What is with this tendency to want to gatekeep the term "VPN" away from consumer-oriented providers? The general term "VPN" means exactly the same thing now as it did 20 years ago.

Virtual means it doesn't correspond to a physical network interface. Private means it involves encryption, as opposed to a basic tunnel like ipip or 6in4. And they've always been network interfaces showing up on some node, regardless of whether that node might have been a vendor's proprietary black box.

Decades ago there were fewer uses/topologies, dedicated "routers" were more important, and people naively trusted infrastructure. Those are the differences that have evolved with time. Quick searches say OpenVPN was released in 2001, and tinc in 1998.

> Private means it involves encryption, as opposed to a basic tunnel like ipip or 6in4.

The common-sense meaning of "private network" was, and is, a network that is private. I had one with a bunch of my university friends - we ran our own network services that we wouldn't trust to the wider world, like we had back when we lived together and really did have our own private network.

A point-to-point line to the provider's router that then bridges you onto the public internet is a "private network" only in the most degenerate sense.

  • > A point-to-point line to the provider's router that then bridges you onto the public internet is a "private network" only in the most degenerate sense.

    You can make an analogous argument about the traditional corporate site to site VPN, which is a point to point link between routers that bridges two non-virtual networks. By your standard, calling that a virtual network is only true in the degenerate sense.

    I see your point about the possible meaning of "private", but I don't think that quibbling over the semantics is useful for much besides gatekeeping.

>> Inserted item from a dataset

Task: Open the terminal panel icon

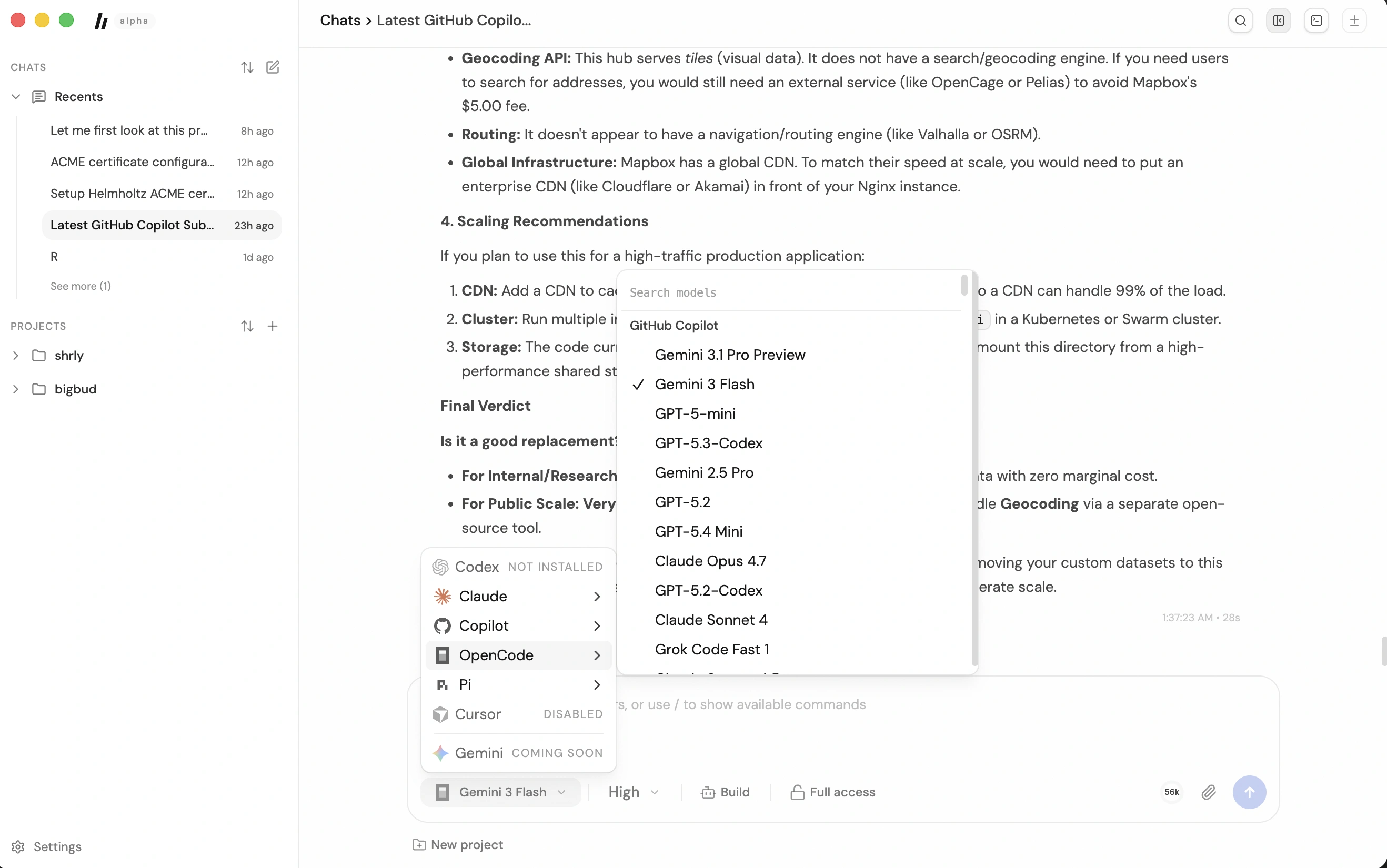Action: [1316, 21]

There were plenty of corporate VPN links piping Internet-reachable IP addresses, just as there were plenty of VPN links with broken or nonexistent crypto.

    • > You can make an analogous argument about the traditional corporate site to site VPN, which is a point to point link between routers that bridges two non-virtual networks. By your standard, calling that a virtual network is only true in the degenerate sense.

      Disagree. "The network", in the sense that my PC, and Bob's PC in the next town, and the server in our colo space, are all on "the network", is virtual, in a pretty essential sense. Even if 68 of the links in the network are physical wires and only 2 of them are virtual, their existence changes the character of the whole. In the same way that we have an "international network", that would be important to think of and treat as international, even though it only has one cross-border cable.